Daniel 'Dani' López Menéndez (born 7 October 1983) is a Spanish former footballer who played as a left-back, currently sporting director of Langreo.

==Playing career==
Born in Oviedo, Asturias, López appeared in 150 Segunda División matches over five seasons. He represented in the competition Salamanca (two years), Las Palmas (two) and Numancia.

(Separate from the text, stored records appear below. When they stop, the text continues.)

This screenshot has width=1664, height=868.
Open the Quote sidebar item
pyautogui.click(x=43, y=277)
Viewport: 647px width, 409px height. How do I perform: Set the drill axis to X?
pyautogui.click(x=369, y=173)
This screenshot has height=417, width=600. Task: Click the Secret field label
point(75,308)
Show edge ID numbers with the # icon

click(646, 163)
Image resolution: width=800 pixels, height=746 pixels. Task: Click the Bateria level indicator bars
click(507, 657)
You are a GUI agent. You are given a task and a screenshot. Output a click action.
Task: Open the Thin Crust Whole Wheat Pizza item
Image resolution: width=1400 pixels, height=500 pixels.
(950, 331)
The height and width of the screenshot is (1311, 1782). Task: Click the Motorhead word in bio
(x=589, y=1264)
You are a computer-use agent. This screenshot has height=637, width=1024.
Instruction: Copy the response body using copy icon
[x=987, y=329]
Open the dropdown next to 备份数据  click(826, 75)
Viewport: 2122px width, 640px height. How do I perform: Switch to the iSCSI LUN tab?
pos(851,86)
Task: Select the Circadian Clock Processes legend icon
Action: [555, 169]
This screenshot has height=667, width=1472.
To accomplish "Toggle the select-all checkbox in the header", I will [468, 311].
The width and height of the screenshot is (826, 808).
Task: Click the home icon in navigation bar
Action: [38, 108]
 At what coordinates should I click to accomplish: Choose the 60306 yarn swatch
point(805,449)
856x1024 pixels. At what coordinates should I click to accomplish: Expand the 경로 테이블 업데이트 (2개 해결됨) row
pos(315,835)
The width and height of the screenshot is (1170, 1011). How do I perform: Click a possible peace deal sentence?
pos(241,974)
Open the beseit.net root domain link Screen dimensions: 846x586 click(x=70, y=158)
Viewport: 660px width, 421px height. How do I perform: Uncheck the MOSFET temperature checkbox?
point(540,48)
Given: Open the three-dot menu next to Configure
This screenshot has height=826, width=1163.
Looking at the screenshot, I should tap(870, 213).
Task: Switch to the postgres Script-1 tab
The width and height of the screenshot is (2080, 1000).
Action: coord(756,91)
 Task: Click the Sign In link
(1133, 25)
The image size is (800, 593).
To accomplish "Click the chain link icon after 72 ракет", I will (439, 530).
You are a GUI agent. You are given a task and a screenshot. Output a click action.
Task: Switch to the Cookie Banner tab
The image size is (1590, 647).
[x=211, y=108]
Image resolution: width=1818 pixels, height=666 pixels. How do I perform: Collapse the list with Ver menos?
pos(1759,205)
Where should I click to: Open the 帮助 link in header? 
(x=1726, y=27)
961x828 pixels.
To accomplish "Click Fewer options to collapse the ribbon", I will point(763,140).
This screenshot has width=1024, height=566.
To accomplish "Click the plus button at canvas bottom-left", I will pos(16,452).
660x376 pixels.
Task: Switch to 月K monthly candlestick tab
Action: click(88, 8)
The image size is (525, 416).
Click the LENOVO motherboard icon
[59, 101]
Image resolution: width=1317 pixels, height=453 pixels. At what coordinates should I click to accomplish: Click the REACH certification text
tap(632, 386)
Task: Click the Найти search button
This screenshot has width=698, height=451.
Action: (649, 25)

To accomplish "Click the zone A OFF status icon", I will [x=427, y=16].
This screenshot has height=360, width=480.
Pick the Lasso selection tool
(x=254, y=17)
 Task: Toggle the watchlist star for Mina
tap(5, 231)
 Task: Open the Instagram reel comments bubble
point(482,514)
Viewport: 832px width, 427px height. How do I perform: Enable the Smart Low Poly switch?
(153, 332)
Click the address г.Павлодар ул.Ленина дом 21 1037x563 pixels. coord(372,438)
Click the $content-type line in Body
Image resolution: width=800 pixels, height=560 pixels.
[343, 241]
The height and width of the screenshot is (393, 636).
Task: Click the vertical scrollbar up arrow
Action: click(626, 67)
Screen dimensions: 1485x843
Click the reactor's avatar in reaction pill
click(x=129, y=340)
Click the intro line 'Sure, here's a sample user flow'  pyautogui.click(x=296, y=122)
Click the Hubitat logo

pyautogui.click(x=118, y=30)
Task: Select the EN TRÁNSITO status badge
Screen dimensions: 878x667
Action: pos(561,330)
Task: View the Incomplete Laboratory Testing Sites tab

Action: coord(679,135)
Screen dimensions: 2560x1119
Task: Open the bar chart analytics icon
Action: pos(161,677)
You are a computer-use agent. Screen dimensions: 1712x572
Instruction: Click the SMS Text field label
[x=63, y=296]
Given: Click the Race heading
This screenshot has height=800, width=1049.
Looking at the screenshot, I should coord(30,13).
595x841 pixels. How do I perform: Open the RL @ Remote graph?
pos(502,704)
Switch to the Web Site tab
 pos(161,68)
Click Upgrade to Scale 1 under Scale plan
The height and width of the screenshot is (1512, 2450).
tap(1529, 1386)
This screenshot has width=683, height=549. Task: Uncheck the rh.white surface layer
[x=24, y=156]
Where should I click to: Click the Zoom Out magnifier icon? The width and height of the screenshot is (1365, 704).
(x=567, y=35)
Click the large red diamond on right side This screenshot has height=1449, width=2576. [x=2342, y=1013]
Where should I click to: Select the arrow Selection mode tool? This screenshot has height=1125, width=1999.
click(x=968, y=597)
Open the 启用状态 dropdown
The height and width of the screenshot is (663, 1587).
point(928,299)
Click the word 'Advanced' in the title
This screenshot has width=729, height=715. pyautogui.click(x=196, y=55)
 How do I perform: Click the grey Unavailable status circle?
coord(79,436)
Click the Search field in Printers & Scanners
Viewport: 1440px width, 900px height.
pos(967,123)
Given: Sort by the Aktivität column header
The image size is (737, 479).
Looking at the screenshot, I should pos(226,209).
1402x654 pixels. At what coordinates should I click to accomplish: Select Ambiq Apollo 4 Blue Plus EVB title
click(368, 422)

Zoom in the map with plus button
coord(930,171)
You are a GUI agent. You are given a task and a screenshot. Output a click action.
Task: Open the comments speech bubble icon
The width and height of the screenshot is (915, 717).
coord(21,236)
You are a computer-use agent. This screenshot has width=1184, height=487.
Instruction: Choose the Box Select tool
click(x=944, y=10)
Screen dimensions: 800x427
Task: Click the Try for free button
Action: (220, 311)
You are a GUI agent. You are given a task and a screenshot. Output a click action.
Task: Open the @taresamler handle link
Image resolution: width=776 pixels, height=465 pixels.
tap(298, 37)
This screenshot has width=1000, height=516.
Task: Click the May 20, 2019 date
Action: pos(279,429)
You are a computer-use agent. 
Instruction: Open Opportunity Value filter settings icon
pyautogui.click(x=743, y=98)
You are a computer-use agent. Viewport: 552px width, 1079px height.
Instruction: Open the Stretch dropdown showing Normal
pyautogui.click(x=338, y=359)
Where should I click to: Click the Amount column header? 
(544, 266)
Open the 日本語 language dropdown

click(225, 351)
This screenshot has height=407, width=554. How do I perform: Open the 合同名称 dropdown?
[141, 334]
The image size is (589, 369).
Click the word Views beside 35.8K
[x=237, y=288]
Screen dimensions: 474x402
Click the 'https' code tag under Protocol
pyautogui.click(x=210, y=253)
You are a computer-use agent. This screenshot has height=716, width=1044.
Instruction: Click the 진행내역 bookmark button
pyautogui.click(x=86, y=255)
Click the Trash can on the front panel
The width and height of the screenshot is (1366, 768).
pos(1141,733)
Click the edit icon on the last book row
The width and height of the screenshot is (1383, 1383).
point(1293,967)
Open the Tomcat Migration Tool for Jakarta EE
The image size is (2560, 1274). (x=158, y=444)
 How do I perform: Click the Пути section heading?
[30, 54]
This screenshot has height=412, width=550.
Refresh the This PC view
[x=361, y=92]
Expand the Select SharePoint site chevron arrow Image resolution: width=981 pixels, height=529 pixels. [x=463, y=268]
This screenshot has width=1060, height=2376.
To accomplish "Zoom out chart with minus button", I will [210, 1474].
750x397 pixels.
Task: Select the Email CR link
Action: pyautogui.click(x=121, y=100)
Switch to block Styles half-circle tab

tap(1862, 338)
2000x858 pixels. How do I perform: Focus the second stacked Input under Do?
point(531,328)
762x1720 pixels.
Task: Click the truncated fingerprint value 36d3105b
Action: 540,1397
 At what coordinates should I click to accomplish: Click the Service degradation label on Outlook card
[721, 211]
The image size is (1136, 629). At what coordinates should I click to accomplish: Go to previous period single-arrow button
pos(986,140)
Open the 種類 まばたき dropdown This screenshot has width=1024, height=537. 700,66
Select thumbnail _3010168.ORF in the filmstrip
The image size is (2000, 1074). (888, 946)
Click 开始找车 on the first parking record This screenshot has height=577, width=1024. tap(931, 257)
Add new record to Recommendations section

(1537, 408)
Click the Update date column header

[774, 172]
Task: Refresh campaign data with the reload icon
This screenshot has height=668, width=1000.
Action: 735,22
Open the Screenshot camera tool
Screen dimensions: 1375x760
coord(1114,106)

López retired in 2019 at the age of 35 after spending the later part of his career in the lower leagues and in his native region. He also played one year in the Greek Football League with Iraklis.

==Post-retirement==
After retiring, López became his last club Langreo's director of football.

==Personal life==
López's older brother, José Alberto, was involved in the sport as a manager, and spent most of his career with Sporting de Gijón.